START Data extract

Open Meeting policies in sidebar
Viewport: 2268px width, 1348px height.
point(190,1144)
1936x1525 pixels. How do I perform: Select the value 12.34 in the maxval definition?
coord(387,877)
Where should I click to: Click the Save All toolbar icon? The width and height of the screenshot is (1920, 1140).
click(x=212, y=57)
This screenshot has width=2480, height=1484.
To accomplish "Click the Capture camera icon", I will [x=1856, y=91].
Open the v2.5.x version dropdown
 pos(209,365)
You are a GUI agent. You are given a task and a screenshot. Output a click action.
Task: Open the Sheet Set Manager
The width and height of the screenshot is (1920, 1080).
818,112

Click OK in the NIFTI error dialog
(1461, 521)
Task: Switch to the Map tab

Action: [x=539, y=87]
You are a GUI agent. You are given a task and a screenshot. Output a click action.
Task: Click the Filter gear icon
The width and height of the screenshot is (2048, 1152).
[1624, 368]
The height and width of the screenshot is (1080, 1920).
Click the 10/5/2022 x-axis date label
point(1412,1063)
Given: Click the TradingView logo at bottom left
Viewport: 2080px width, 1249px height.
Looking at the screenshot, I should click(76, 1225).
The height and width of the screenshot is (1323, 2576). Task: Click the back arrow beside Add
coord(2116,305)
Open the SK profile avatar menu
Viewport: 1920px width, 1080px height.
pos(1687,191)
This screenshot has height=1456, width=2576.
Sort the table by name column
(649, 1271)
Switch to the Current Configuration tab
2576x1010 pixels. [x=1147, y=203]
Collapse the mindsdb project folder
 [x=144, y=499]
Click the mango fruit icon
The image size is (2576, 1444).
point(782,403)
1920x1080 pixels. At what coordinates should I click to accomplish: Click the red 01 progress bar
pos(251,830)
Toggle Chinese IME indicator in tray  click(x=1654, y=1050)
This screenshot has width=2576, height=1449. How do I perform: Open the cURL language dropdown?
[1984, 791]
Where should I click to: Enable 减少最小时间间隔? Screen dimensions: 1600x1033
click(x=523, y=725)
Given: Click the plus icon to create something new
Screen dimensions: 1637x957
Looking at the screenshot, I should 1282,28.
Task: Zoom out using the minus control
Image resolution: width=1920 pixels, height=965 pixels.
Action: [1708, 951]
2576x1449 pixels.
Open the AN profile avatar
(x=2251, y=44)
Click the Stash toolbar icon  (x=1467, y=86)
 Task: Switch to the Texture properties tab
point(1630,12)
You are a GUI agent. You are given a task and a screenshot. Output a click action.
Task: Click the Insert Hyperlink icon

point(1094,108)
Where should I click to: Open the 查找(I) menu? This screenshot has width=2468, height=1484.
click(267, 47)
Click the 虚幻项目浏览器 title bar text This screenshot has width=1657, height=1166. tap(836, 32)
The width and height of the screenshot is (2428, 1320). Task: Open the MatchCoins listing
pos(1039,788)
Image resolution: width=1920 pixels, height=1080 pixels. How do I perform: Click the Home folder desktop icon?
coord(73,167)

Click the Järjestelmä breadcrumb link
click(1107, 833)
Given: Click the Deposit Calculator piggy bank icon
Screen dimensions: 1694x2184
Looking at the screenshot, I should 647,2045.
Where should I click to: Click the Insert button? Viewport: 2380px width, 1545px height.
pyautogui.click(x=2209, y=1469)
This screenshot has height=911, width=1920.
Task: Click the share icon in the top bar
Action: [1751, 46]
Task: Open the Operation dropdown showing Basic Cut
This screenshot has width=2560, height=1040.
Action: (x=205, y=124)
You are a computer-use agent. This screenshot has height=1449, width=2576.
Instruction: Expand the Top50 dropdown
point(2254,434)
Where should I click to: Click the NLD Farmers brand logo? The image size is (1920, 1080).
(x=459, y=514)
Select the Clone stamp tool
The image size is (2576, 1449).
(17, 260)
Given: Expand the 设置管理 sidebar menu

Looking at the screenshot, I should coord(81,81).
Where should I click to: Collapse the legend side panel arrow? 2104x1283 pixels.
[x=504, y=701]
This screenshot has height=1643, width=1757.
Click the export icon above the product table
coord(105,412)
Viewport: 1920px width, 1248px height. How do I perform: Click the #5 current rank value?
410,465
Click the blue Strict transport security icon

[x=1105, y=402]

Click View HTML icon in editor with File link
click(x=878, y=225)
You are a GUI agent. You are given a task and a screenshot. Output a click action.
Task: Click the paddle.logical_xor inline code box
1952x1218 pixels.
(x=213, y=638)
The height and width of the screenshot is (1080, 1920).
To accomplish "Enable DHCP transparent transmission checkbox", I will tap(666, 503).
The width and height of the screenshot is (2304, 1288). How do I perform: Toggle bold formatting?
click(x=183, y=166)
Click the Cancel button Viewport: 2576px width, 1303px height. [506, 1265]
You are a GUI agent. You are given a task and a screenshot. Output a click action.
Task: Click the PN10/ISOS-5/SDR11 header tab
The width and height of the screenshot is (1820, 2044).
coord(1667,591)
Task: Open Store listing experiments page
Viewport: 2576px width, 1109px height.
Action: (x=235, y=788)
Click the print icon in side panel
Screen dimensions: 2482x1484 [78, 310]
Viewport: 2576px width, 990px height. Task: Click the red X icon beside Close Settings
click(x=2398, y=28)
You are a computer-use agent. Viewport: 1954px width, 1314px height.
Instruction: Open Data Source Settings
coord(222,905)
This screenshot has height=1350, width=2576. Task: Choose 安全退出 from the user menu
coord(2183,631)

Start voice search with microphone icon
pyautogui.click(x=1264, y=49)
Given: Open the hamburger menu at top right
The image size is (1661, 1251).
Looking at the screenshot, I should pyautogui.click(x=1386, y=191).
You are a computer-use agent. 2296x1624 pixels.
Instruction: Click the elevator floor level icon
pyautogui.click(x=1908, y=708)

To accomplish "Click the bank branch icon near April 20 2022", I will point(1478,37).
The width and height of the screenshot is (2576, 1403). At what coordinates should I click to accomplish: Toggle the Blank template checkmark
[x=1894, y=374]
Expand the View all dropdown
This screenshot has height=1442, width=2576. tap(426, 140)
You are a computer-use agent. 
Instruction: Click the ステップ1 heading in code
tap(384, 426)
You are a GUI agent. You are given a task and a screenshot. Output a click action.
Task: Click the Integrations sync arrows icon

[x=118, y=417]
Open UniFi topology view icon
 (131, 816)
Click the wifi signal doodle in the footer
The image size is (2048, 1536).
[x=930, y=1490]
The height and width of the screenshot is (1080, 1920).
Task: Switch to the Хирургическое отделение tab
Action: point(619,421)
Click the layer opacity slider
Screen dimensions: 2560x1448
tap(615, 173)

END Data extract

Each of the entries must be written out again exactly.

→ **Output for this exercise**
Open Meeting policies in sidebar
Viewport: 2268px width, 1348px height.
point(190,1144)
1936x1525 pixels. How do I perform: Select the value 12.34 in the maxval definition?
coord(387,877)
Where should I click to: Click the Save All toolbar icon? The width and height of the screenshot is (1920, 1140).
click(x=212, y=57)
This screenshot has width=2480, height=1484.
To accomplish "Click the Capture camera icon", I will [x=1856, y=91].
Open the v2.5.x version dropdown
 pos(209,365)
You are a GUI agent. You are given a task and a screenshot. Output a click action.
Task: Open the Sheet Set Manager
The width and height of the screenshot is (1920, 1080).
818,112

Click OK in the NIFTI error dialog
(1461, 521)
Task: Switch to the Map tab

Action: [x=539, y=87]
You are a GUI agent. You are given a task and a screenshot. Output a click action.
Task: Click the Filter gear icon
The width and height of the screenshot is (2048, 1152).
[1624, 368]
The height and width of the screenshot is (1080, 1920).
Click the 10/5/2022 x-axis date label
point(1412,1063)
Given: Click the TradingView logo at bottom left
Viewport: 2080px width, 1249px height.
Looking at the screenshot, I should click(76, 1225).
The height and width of the screenshot is (1323, 2576). Task: Click the back arrow beside Add
coord(2116,305)
Open the SK profile avatar menu
Viewport: 1920px width, 1080px height.
pos(1687,191)
This screenshot has height=1456, width=2576.
Sort the table by name column
(649, 1271)
Switch to the Current Configuration tab
2576x1010 pixels. [x=1147, y=203]
Collapse the mindsdb project folder
 [x=144, y=499]
Click the mango fruit icon
The image size is (2576, 1444).
point(782,403)
1920x1080 pixels. At what coordinates should I click to accomplish: Click the red 01 progress bar
pos(251,830)
Toggle Chinese IME indicator in tray  click(x=1654, y=1050)
This screenshot has width=2576, height=1449. How do I perform: Open the cURL language dropdown?
[1984, 791]
Where should I click to: Enable 减少最小时间间隔? Screen dimensions: 1600x1033
click(x=523, y=725)
Given: Click the plus icon to create something new
Screen dimensions: 1637x957
Looking at the screenshot, I should 1282,28.
Task: Zoom out using the minus control
Image resolution: width=1920 pixels, height=965 pixels.
Action: [1708, 951]
2576x1449 pixels.
Open the AN profile avatar
(x=2251, y=44)
Click the Stash toolbar icon  (x=1467, y=86)
 Task: Switch to the Texture properties tab
point(1630,12)
You are a GUI agent. You are given a task and a screenshot. Output a click action.
Task: Click the Insert Hyperlink icon

point(1094,108)
Where should I click to: Open the 查找(I) menu? This screenshot has width=2468, height=1484.
click(267, 47)
Click the 虚幻项目浏览器 title bar text This screenshot has width=1657, height=1166. tap(836, 32)
The width and height of the screenshot is (2428, 1320). Task: Open the MatchCoins listing
pos(1039,788)
Image resolution: width=1920 pixels, height=1080 pixels. How do I perform: Click the Home folder desktop icon?
coord(73,167)

Click the Järjestelmä breadcrumb link
click(1107, 833)
Given: Click the Deposit Calculator piggy bank icon
Screen dimensions: 1694x2184
Looking at the screenshot, I should 647,2045.
Where should I click to: Click the Insert button? Viewport: 2380px width, 1545px height.
pyautogui.click(x=2209, y=1469)
This screenshot has height=911, width=1920.
Task: Click the share icon in the top bar
Action: [1751, 46]
Task: Open the Operation dropdown showing Basic Cut
This screenshot has width=2560, height=1040.
Action: (x=205, y=124)
You are a computer-use agent. This screenshot has height=1449, width=2576.
Instruction: Expand the Top50 dropdown
point(2254,434)
Where should I click to: Click the NLD Farmers brand logo? The image size is (1920, 1080).
(x=459, y=514)
Select the Clone stamp tool
The image size is (2576, 1449).
(17, 260)
Given: Expand the 设置管理 sidebar menu

Looking at the screenshot, I should coord(81,81).
Where should I click to: Collapse the legend side panel arrow? 2104x1283 pixels.
[x=504, y=701]
This screenshot has height=1643, width=1757.
Click the export icon above the product table
coord(105,412)
Viewport: 1920px width, 1248px height. How do I perform: Click the #5 current rank value?
410,465
Click the blue Strict transport security icon

[x=1105, y=402]

Click View HTML icon in editor with File link
click(x=878, y=225)
You are a GUI agent. You are given a task and a screenshot. Output a click action.
Task: Click the paddle.logical_xor inline code box
1952x1218 pixels.
(x=213, y=638)
The height and width of the screenshot is (1080, 1920).
To accomplish "Enable DHCP transparent transmission checkbox", I will tap(666, 503).
The width and height of the screenshot is (2304, 1288). How do I perform: Toggle bold formatting?
click(x=183, y=166)
Click the Cancel button Viewport: 2576px width, 1303px height. [506, 1265]
You are a GUI agent. You are given a task and a screenshot. Output a click action.
Task: Click the PN10/ISOS-5/SDR11 header tab
The width and height of the screenshot is (1820, 2044).
coord(1667,591)
Task: Open Store listing experiments page
Viewport: 2576px width, 1109px height.
Action: (x=235, y=788)
Click the print icon in side panel
Screen dimensions: 2482x1484 [78, 310]
Viewport: 2576px width, 990px height. Task: Click the red X icon beside Close Settings
click(x=2398, y=28)
You are a computer-use agent. Viewport: 1954px width, 1314px height.
Instruction: Open Data Source Settings
coord(222,905)
This screenshot has height=1350, width=2576. Task: Choose 安全退出 from the user menu
coord(2183,631)

Start voice search with microphone icon
pyautogui.click(x=1264, y=49)
Given: Open the hamburger menu at top right
The image size is (1661, 1251).
Looking at the screenshot, I should pyautogui.click(x=1386, y=191).
You are a computer-use agent. 2296x1624 pixels.
Instruction: Click the elevator floor level icon
pyautogui.click(x=1908, y=708)

To accomplish "Click the bank branch icon near April 20 2022", I will point(1478,37).
The width and height of the screenshot is (2576, 1403). At what coordinates should I click to accomplish: Toggle the Blank template checkmark
[x=1894, y=374]
Expand the View all dropdown
This screenshot has height=1442, width=2576. tap(426, 140)
You are a computer-use agent. 
Instruction: Click the ステップ1 heading in code
tap(384, 426)
You are a GUI agent. You are given a task and a screenshot. Output a click action.
Task: Click the Integrations sync arrows icon

[x=118, y=417]
Open UniFi topology view icon
 (131, 816)
Click the wifi signal doodle in the footer
The image size is (2048, 1536).
[x=930, y=1490]
The height and width of the screenshot is (1080, 1920).
Task: Switch to the Хирургическое отделение tab
Action: point(619,421)
Click the layer opacity slider
Screen dimensions: 2560x1448
tap(615, 173)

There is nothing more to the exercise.